Records from a dataset
-------

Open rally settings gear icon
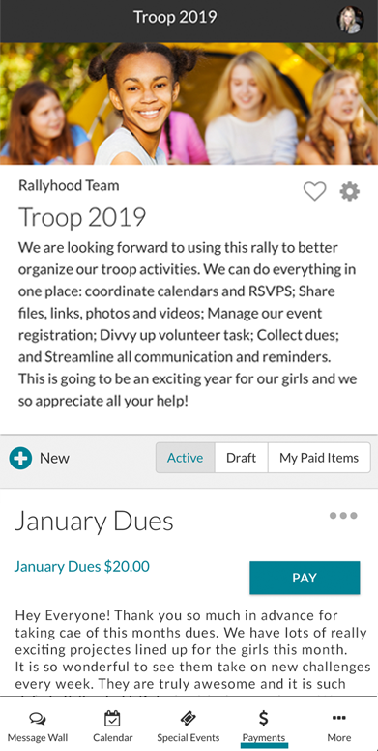coord(350,192)
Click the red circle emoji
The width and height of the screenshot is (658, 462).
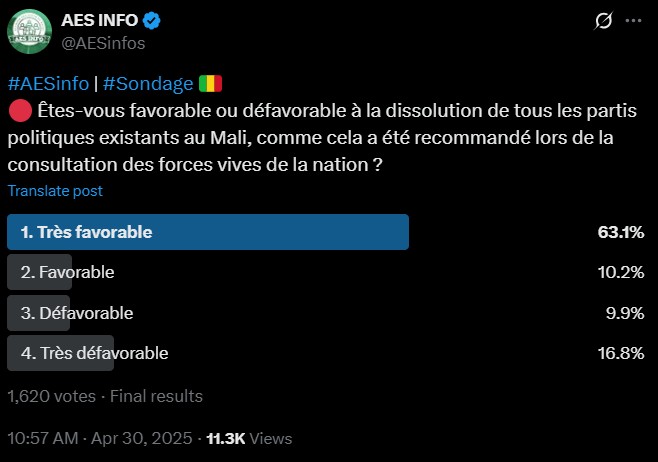point(20,111)
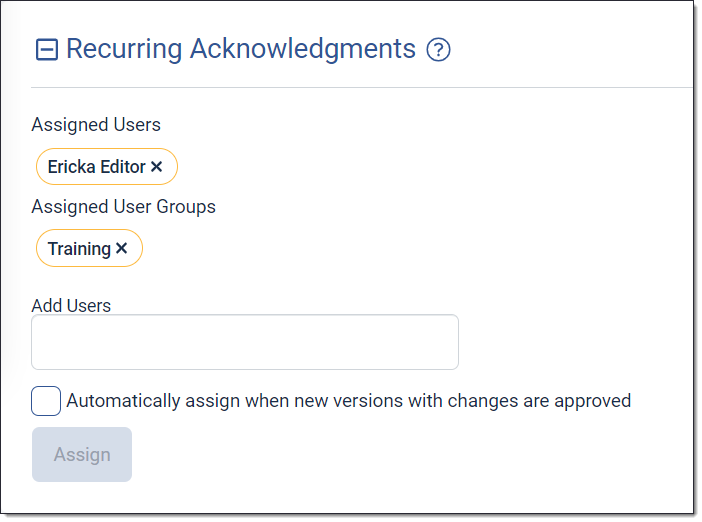702x522 pixels.
Task: Enable automatic assignment for new versions
Action: (46, 401)
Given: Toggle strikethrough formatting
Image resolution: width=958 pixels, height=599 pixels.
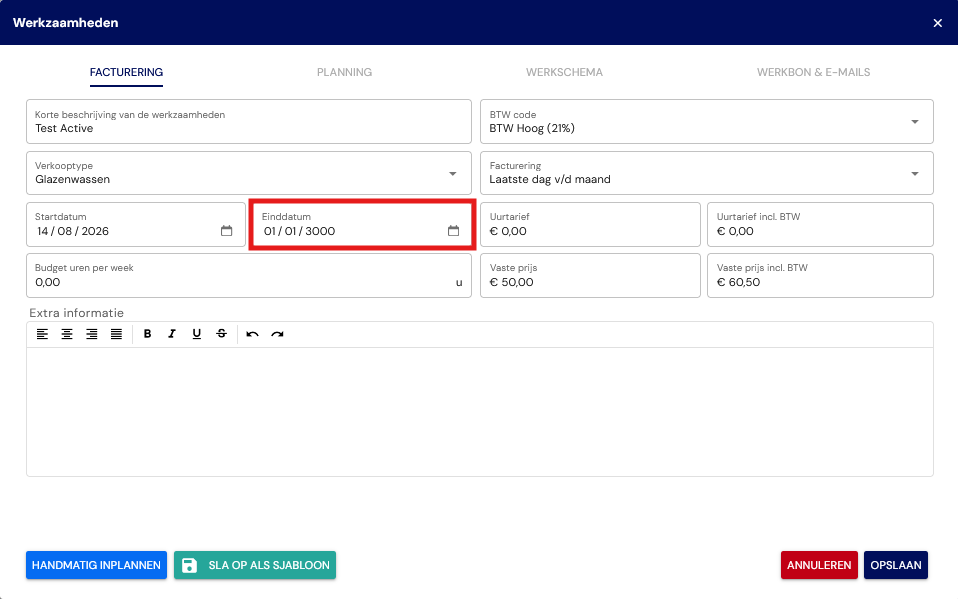Looking at the screenshot, I should pyautogui.click(x=221, y=334).
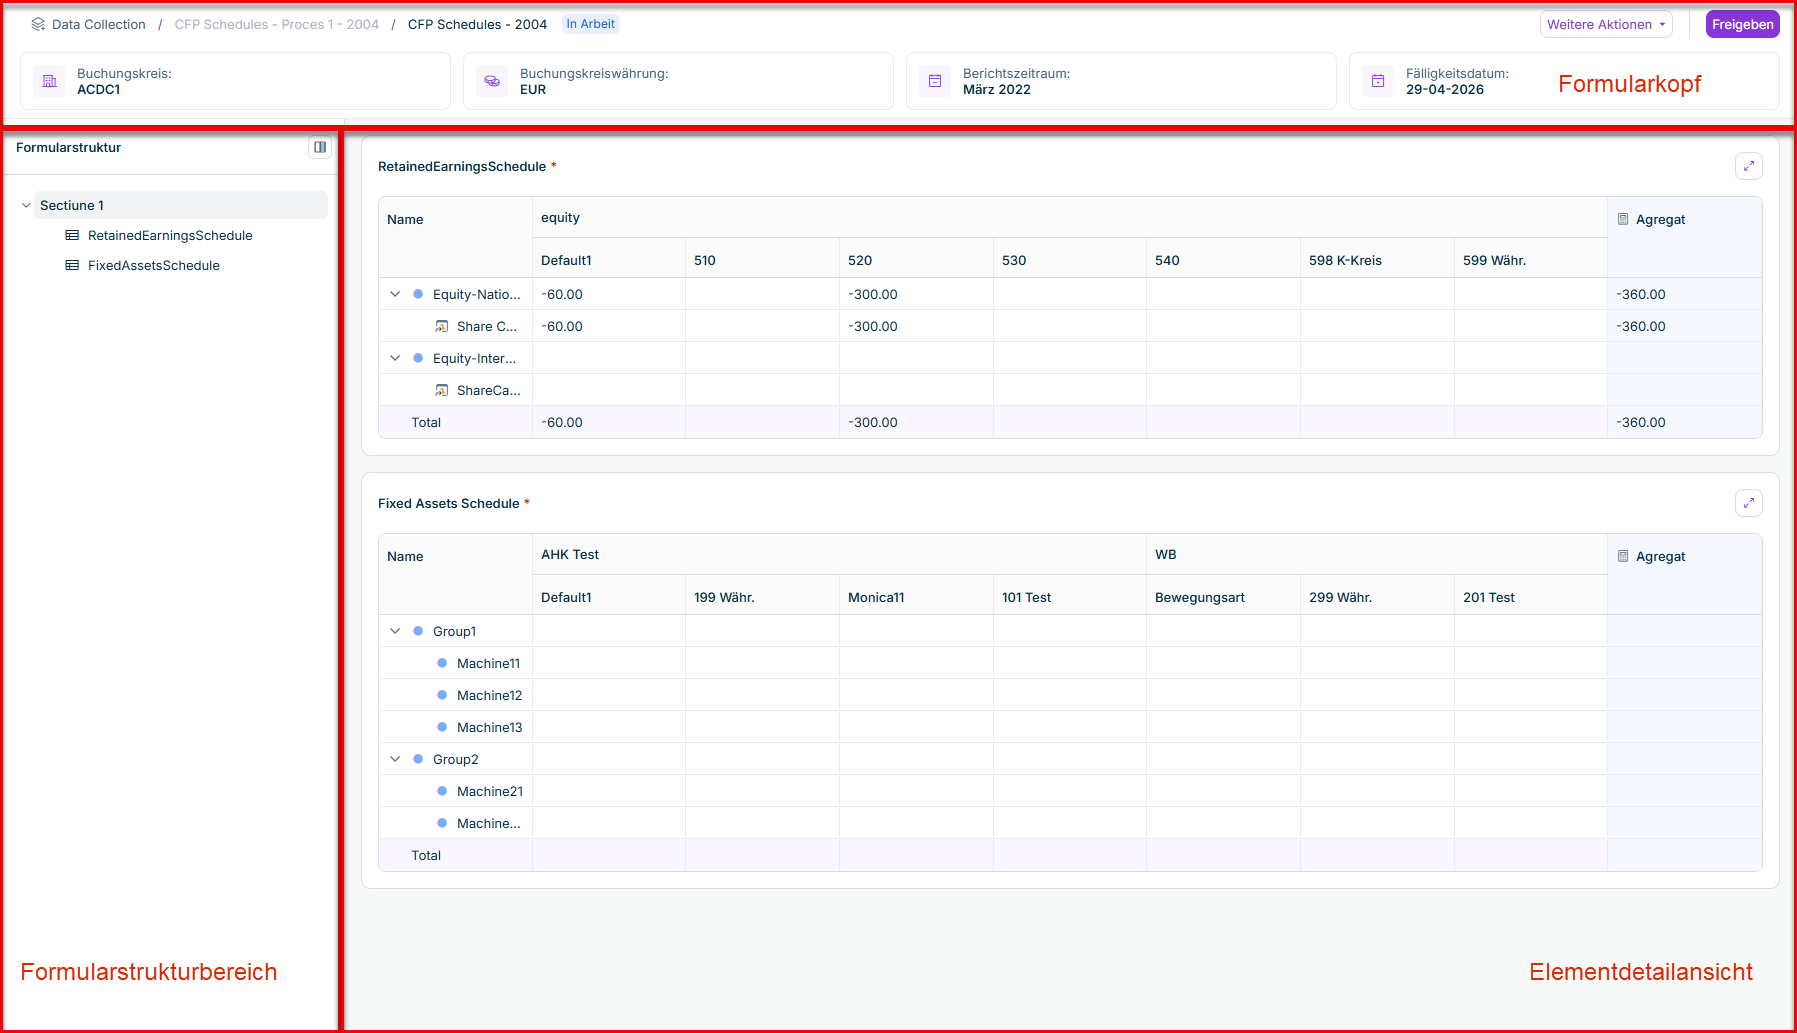Expand RetainedEarningsSchedule table to fullscreen
The height and width of the screenshot is (1033, 1797).
1748,166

-------

Pictures do not belong in your copy; restate word for word the lines from the one containing "Image resolution: width=958" through the last line of the records above.

Image resolution: width=958 pixels, height=599 pixels.
Looking at the screenshot, I should pyautogui.click(x=221, y=334).
Expand RetainedEarningsSchedule table to fullscreen
The height and width of the screenshot is (1033, 1797).
1748,166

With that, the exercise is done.